What is needed: The span to repeat in the listing below runs from the line containing "Open Google Chrome from the taskbar" to the line containing "Task: Click the X logo icon", inclusive. Repeat it exactly, and only it.

Provided entries:
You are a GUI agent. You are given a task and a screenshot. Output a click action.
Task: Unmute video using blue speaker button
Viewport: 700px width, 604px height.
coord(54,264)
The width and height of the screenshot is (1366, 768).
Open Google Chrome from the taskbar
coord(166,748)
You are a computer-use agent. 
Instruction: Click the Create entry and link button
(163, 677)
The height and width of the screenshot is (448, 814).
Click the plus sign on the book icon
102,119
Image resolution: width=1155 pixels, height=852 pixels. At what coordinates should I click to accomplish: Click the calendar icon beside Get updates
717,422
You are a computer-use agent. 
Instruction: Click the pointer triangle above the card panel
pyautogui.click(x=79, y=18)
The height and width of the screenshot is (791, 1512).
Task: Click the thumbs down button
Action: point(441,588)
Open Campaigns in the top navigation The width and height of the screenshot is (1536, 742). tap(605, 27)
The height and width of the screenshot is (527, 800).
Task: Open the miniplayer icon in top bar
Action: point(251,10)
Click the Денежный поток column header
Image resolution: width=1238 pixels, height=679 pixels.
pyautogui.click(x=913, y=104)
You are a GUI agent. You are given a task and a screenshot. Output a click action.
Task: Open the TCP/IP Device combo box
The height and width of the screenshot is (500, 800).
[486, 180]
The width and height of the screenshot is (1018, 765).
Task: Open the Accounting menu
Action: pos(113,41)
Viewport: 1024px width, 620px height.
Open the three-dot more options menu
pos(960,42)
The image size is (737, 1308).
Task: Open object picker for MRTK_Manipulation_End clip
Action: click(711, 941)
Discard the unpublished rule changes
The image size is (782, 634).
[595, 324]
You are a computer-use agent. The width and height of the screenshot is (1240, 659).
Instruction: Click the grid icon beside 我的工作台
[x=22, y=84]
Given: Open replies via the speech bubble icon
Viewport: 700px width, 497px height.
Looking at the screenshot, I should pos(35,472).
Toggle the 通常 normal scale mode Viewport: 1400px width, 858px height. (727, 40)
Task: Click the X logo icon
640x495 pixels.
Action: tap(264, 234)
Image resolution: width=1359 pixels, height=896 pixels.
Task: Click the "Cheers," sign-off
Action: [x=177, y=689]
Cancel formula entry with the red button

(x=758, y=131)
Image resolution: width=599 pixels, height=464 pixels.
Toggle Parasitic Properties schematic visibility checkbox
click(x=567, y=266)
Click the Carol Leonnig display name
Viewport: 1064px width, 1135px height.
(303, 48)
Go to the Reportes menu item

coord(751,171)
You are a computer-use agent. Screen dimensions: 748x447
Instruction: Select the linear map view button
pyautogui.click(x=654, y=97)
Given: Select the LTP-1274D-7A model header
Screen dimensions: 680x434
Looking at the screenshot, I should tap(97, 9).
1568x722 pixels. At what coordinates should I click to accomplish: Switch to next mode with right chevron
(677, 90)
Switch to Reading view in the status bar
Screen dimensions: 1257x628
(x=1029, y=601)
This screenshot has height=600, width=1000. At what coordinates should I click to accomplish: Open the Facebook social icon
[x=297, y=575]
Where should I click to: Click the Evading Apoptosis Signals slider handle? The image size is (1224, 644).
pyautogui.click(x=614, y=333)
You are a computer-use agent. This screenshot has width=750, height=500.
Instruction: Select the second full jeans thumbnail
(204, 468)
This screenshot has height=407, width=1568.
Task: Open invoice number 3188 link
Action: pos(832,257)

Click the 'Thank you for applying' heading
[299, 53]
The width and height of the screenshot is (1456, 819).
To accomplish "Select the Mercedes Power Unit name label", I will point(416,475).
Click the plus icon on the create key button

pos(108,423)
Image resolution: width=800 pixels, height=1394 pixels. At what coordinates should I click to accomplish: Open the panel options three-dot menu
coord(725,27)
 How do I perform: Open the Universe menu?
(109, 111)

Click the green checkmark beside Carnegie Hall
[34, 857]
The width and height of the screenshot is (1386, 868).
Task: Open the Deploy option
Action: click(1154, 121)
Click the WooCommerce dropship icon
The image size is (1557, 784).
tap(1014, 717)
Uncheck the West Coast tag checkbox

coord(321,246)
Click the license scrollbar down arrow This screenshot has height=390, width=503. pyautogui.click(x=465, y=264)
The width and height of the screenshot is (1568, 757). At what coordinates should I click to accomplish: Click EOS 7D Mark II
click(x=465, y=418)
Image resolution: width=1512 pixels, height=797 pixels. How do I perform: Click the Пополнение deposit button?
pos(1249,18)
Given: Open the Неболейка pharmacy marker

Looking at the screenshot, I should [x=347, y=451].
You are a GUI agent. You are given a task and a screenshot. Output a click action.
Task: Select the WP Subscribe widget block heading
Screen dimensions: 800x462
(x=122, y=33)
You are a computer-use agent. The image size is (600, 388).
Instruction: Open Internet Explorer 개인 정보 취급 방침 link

Completed task:
Open Google Chrome from the taskbar
coord(166,748)
You are a computer-use agent. 
Instruction: Click the Create entry and link button
(163, 677)
The height and width of the screenshot is (448, 814).
Click the plus sign on the book icon
102,119
Image resolution: width=1155 pixels, height=852 pixels. At what coordinates should I click to accomplish: Click the calendar icon beside Get updates
717,422
You are a computer-use agent. 
Instruction: Click the pointer triangle above the card panel
pyautogui.click(x=79, y=18)
The height and width of the screenshot is (791, 1512).
Task: Click the thumbs down button
Action: point(441,588)
Open Campaigns in the top navigation The width and height of the screenshot is (1536, 742). tap(605, 27)
The height and width of the screenshot is (527, 800).
Task: Open the miniplayer icon in top bar
Action: point(251,10)
Click the Денежный поток column header
Image resolution: width=1238 pixels, height=679 pixels.
pyautogui.click(x=913, y=104)
You are a GUI agent. You are given a task and a screenshot. Output a click action.
Task: Open the TCP/IP Device combo box
The height and width of the screenshot is (500, 800).
[486, 180]
The width and height of the screenshot is (1018, 765).
Task: Open the Accounting menu
Action: pos(113,41)
Viewport: 1024px width, 620px height.
Open the three-dot more options menu
pos(960,42)
The image size is (737, 1308).
Task: Open object picker for MRTK_Manipulation_End clip
Action: click(711, 941)
Discard the unpublished rule changes
The image size is (782, 634).
[595, 324]
You are a computer-use agent. The width and height of the screenshot is (1240, 659).
Instruction: Click the grid icon beside 我的工作台
[x=22, y=84]
Given: Open replies via the speech bubble icon
Viewport: 700px width, 497px height.
Looking at the screenshot, I should pos(35,472).
Toggle the 通常 normal scale mode Viewport: 1400px width, 858px height. (727, 40)
Task: Click the X logo icon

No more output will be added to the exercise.